01. Andrea Albergati (pv) sindaco di Pavia dal 1996 al 2005. Amava profondamente la nostra comunità

Amava profondamente la nostra comunità

Andrea Albergati

                                      

Ho conosciuto mons. Volta nella primavera del 1996. Era già da tempo Vescovo di Pavia e dimostrava conoscenza della città e dei suoi problemi.

Negli anni in cui ho avuto spesso la possibilità di incontrarlo ho potuto capire come la sua capacità di analisi dipendesse da un amore sincero che provava per la comunità che nostro Signore gli aveva affidato. Era sempre attento, attivo e capace di guardare oltre l'apparenza per indagare il significato profondo delle cose e dei comportamenti.

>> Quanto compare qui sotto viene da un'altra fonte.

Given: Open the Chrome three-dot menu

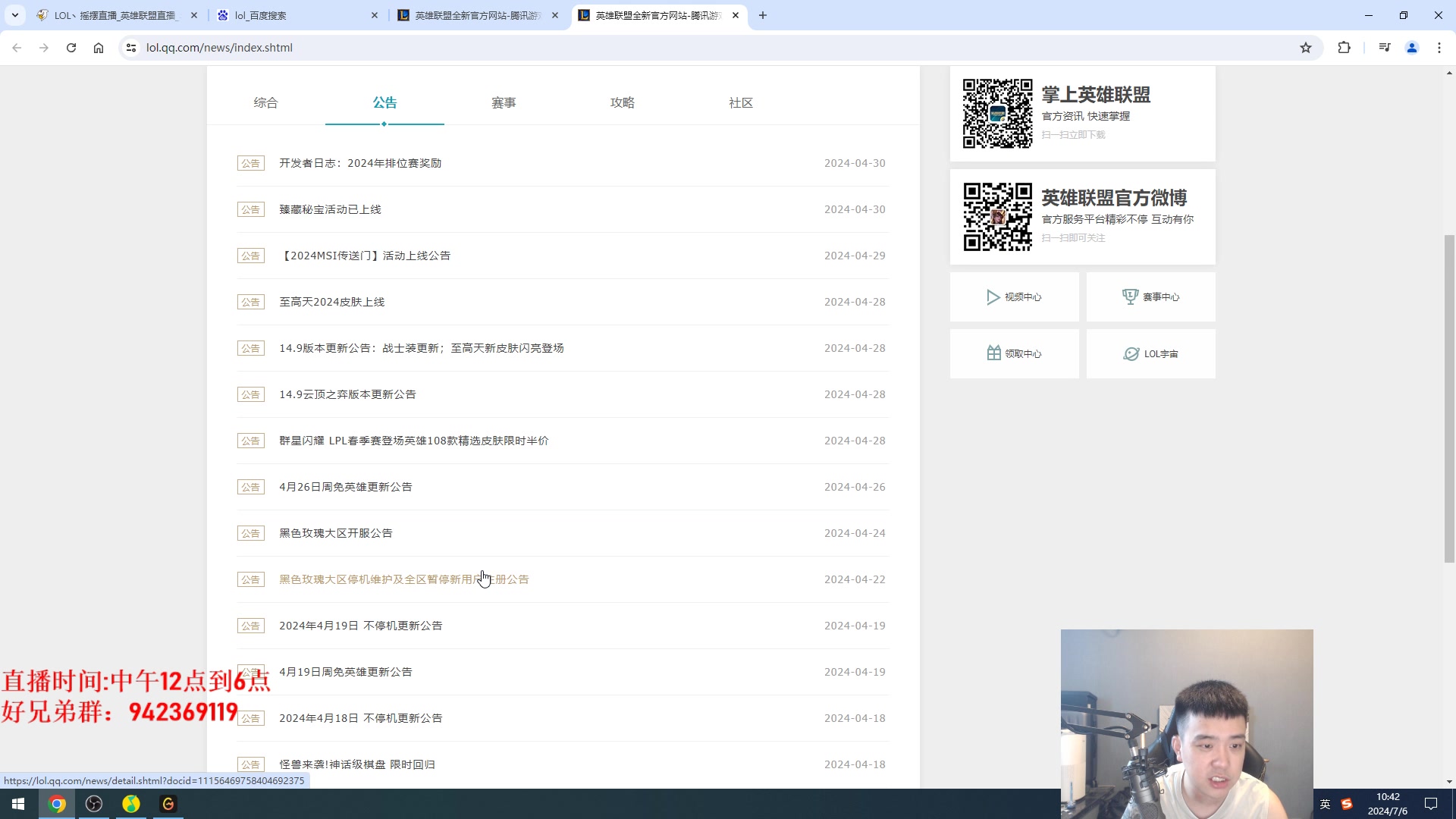Looking at the screenshot, I should [x=1439, y=48].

Cercava con costanza la collaborazione fra le istituzioni, ma sapeva tenere sempre correttamente separate la competenza della politica da quella ecclesiale.

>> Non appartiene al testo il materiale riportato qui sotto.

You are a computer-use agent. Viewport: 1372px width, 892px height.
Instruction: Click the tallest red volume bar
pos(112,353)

Mons. Volta amava i giovani, gli anziani, i deboli, e guardava con un occhio particolare il dramma dei carcerati. Per tutti loro aveva parole di consolazione che aprivano alla speranza, per gli altri, soprattutto per coloro che avevano cariche pubbliche, c'era il garbato ma costante richiamo alla responsabilità, alla necessità di farsi carico dei problemi sociali per affrontarli e risolverli.

Non cercava il consenso verso la sua persona e non amava nessuna forma di mondanità pubblica, vivendo in modo semplice e tranquillo.

Mi fu vicino in alcuni momenti tristi della mia vita con attenzione e delicatezza e fu per me, in tante occasioni, maestro per saggezza, cultura e intelligenza.

Quando, al termine del suo mandato pastorale, ebbi l'onore di consegnargli la civica benemerenza di S. Siro, fui consapevole che quel gesto, fortemente voluto da tutti, era il riconoscimento del valore della sua presenza nella nostra Diocesi.

Ci mancheranno le sue prediche, le sue riflessioni, il suo spirito semplice e diretto, ma i suoi insegnamenti e la sua grande fede rimarranno nel nostro ricordo.